I should mention that the casting is good if we ignore the fact that Peter Parker is meant to be seventeen years old and Andrew Garfield looks like thirty.
The writing was.. solid. And by that, I mean that I guess everything made sense, and if things didn’t then they were in forgivable ways. Not like how in ‘Air Force One’ when the guys are infiltrating the building they wear black to go undetected… but use white parachutes. But other than that it’s all pretty bland. There are moments of humor, but they are generally of the physical variety. There are a couple of funny lines but you already saw them in the trailer. For a playful, sarcastic superhero like ‘Spider-Man’, there really ought to have been more. And Garfield delivers the ones he gets really well, so it’s a shame he wasn’t given more. Well, apart from the time he was required to taunt Ifans with “who’s been a naughty lizard?” That was particularly painful. But I don’t think Lawrence Oliver in his prime could have worked with writing that weak.

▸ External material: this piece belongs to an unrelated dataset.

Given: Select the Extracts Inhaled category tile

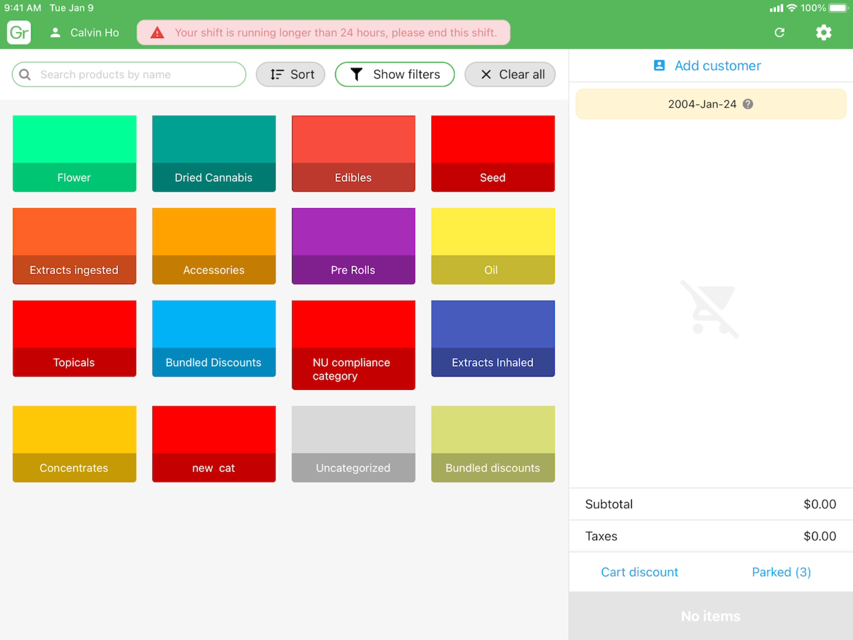Looking at the screenshot, I should pyautogui.click(x=493, y=339).
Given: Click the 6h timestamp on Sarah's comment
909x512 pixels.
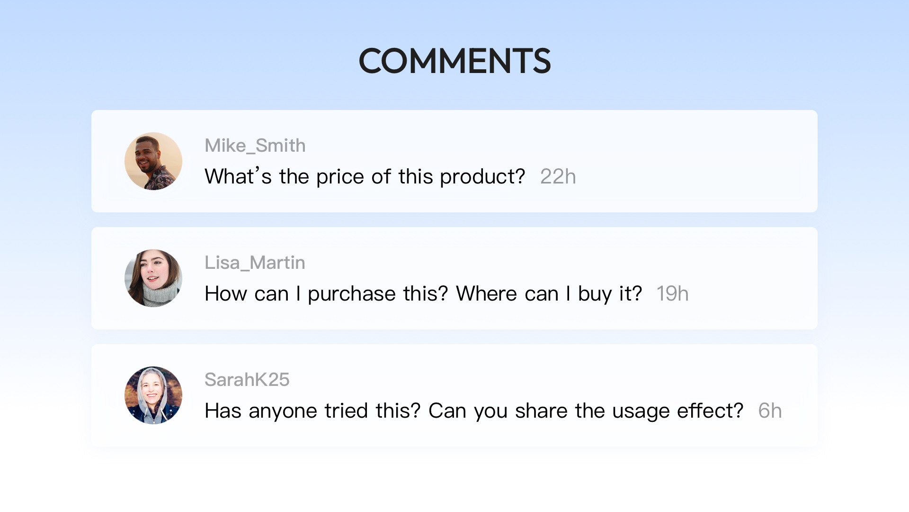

That said, as solid as the writing was, there were moments of unmistakeable mediocrity. For example, the whole “with great power comes great responsibility” arc of the story was undeniably and unequivocally handled far worse in ‘The Amazing Spide-Man’ than it was in Sam Raimi’s ‘Spider-Man’.
Director Marc Webb had his break with the unconventional romantic comedy ’500 Days of Summer’, and it shows here. There are some cutesy, awkward moments, where Parker and Gwen Stacy start to develop and show their feelings for one another. I can’t recall if the writing was any good here though, as I was too busy lying upside down in my seat drooling on myself over how sweet Emma Stone was.
The action in the movie is surprisingly good. Surprisingly only because Webb has little history in this medium and he handles it brilliantly. I imagine there is a lot of pressure filming stuff like this and that the intricacies required to execute perfectly are not lessons that you can learn when your filmography contains a Joseph Gordon Levitt comedy and a Jesse McCartney music video. The fight scenes in particular between ‘Spider-Man’ and the Lizard in the school are fantastic. Really exciting, as the Lizard is relentlessly and unmercifully ferocious and much of the time ‘Spidey’ is just trying to get away from him. There’s a genuine sense of danger for our hero even if we know deep down that nothing will ever really happen to him.
All in all I felt that ‘The Amazing Spider-Man’ was a decent film. Not bad but not great. Somewhere in between ‘The Avengers’ (good) and ‘Prometheus’ (I hate you Ridley Scott). But once the dust has settled on the summer, I highly doubt it will be anywhere near the benchmark: ‘The Dark Knight Rises’.